« The Byzantine Generals Problem | Main | Petal: Distributed virtual disks »

Practical Byzantine Fault Tolerance

Practical Byzantine Fault Tolerance;Miguel Castro and Barbara Liskov,OSDI'99

Review this or Byzantine Generals Problem for Tuesday, October 14th.

Do not write about applicability of the system

Do write 1 (or more) thing you found confusing about the paper or did not understand, and 1 thing you learned from the paper.

Comments

Summary: This paper describes several algorithms which solve the Byzantine Generals problem under different conditions.

Problem: Coordinating a network of computers is a tricky problem unto itself. The Byzantine Generals problem takes it to the next step and asks: What if some of the machines cannot be trusted? Any messages they send cannot be taken at their word. This makes the task of coordinating the machines that much more difficult, since these nodes may not send messages or send the incorrect ones.

Contributions: The key take-away from this paper is that for sufficiently small number of “traitorous” machines, an algorithm can be developed which will lead to consensus among the nodes.  They conclude that if less than a third of the machines are traitorous, then their algorithm will lead to consensus among loyal machines.

The other important take aways are regarding the topology and security. For the former, even a graph in which the nodes are not completely connected, an algorithm will suffice to bring consensus. For the latter, if the machines can send unforgeable signed messages, then consensus can be found for any number of loyal and traitorous machines.

Confusing: In general, these algorithms are straightforward - upon receipt of a message, send it to other lieutenants. In that sense there was nothing confusing.
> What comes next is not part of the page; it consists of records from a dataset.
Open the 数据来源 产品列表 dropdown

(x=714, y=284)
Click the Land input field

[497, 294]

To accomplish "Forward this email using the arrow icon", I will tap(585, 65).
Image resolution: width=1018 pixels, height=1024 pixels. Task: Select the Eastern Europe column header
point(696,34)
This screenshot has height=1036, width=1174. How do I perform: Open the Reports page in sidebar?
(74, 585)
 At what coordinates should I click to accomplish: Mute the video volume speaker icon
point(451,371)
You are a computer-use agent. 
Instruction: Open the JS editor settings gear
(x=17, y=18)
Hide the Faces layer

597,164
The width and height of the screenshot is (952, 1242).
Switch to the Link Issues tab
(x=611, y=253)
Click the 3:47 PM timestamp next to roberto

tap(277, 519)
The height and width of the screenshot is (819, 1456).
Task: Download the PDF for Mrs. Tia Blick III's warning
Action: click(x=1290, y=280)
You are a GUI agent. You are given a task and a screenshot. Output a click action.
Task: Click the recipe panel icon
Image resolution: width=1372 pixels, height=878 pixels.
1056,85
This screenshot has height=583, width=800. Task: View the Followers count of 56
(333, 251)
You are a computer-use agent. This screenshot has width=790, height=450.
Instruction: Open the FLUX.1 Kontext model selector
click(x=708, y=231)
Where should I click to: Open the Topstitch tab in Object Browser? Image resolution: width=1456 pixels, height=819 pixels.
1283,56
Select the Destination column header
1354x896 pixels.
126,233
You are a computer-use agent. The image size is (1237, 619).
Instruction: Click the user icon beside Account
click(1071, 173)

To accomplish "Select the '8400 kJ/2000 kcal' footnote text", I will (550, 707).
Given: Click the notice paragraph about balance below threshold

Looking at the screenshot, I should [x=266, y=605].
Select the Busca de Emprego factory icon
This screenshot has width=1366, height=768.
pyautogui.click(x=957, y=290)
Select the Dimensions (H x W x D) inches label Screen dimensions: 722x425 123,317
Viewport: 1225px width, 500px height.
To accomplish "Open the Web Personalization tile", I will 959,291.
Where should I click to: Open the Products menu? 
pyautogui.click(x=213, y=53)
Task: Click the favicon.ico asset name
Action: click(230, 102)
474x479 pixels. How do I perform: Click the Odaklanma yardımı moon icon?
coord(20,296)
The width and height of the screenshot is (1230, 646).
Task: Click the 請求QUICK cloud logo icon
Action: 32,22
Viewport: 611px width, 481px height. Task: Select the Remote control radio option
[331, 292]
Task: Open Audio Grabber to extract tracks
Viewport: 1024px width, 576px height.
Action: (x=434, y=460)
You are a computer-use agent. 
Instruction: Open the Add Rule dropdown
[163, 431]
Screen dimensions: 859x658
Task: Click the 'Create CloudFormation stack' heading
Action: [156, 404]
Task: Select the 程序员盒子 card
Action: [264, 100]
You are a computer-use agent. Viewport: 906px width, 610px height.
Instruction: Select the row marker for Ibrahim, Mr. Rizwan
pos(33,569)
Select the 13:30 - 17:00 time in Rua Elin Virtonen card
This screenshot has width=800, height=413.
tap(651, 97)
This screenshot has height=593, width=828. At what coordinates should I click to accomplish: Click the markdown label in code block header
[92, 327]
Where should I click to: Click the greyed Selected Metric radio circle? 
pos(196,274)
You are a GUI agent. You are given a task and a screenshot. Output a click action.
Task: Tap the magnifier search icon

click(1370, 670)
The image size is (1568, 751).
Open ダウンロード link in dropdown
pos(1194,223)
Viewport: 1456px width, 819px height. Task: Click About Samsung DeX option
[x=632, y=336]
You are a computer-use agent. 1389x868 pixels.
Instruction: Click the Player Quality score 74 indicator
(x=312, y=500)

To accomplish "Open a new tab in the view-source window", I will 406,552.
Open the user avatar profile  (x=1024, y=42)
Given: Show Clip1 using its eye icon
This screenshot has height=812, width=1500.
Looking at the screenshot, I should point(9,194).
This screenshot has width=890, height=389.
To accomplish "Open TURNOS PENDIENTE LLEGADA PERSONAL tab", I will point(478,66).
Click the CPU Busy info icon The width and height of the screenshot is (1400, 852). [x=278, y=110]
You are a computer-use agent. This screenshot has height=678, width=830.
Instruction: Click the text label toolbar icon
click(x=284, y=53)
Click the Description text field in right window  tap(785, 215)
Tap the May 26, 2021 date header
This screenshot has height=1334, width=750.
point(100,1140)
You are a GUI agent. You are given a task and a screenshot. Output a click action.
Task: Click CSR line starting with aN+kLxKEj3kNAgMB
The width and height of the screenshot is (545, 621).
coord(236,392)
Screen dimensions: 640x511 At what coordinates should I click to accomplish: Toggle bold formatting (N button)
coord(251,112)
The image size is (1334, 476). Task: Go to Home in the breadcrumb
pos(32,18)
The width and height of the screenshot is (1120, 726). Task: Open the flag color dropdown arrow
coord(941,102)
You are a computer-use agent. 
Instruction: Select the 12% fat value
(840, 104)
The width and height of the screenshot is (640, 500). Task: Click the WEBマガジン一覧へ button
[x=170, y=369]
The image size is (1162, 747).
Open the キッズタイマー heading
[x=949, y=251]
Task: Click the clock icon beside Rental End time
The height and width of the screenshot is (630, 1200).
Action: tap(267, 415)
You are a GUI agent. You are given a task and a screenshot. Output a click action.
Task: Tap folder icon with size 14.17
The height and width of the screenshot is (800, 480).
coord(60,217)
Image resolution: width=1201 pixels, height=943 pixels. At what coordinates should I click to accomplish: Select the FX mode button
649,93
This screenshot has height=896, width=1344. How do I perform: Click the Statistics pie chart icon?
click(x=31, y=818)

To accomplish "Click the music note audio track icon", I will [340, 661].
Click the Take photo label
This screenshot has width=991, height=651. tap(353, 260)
Learned: Aside from the obvious, I enjoyed the discussion in the final section on how these problems can arise in practice. They discussed how maybe these problems can be mitigated, but never rid of completely. For example, it was interesting to think that multiple processors can take the input from a wire and interpret it in different ways, even if the signal is the exact same.

Summary
This paper presents a practical replication algorithm to deal with Byzantine faults. The authors implemented their algorithm on NFS service, and evaluated the performance using Andrew benchmark and micro-benchmark, which showed there was only a small overhead than standard unreplicated NFS.

Problem Description
With a rapid growth of malicious attacks and software errors, some faulty nodes may exhibit Byzantine behavior. Therefore, Byzantine-fault-tolerant algorithms are important. Some previous designs are proved to be feasible theoretically, but they are too inefficient in practices. Other designs may need synchronization, which is hard to achieve. To overcome above mentioned problems, the authors developed a practical Byzantine-fault-tolerance algorithm without synchronization.

Contribution
1. The first contribution is they designed a state-machine protocol to provide Byzantine-fault-tolerance in asynchronous networks. The basic idea of the algorithm is not hard to understand, but it can do achieve safety and liveness.
2. In order to meet the practical requirement, they do some optimizations on their implementation, such as reducing the communication load and using message authentication codes rather than digital signatures in most messages. This two aspects improve their performance
3. To demonstrate their algorithm can work in reality, they implemented replication library using the proposed algorithm and used that library in a NFS service.

Confusions
1. I am not sure the assumption of independent node failures is good or not. They provided a lot of ways to achieve this assumption, but, from practical perspective, homogenous services may be easy to managed and less costly. If the system need to follow their assumption, I do not think the system can be scalable.
2. I also have some doubts about that their algorithm need to know the maximum number of replicas that may be faulty. But how can we know that in the implementation stage before the runtime?
3. Also, in their algorithm, the client needs to wait for (f+1) replies from different replicas with the same result, which is necessary for correctness. However, this also means the client can know the actual f value for the system. How about some malicious clients attack (f+1) replicas. So, I think all the core system parameters should be hidden from the client in order to protect the system.

Knowledge Learned
Although many solutions are proved to be feasible theoretically, they still need to be verified in reality, and optimized to improve performance. In this paper, the author not only implemented the basic version, but also provide some optimizations technique such as reducing communication and using MAC to improve performance.

Summary
The authors of the paper "Practical Byzantine Fault Tolerance". Their contribution was to develop a Byzantine fault tolerant consensus protocol that was efficient and applicable to realistic scenarios.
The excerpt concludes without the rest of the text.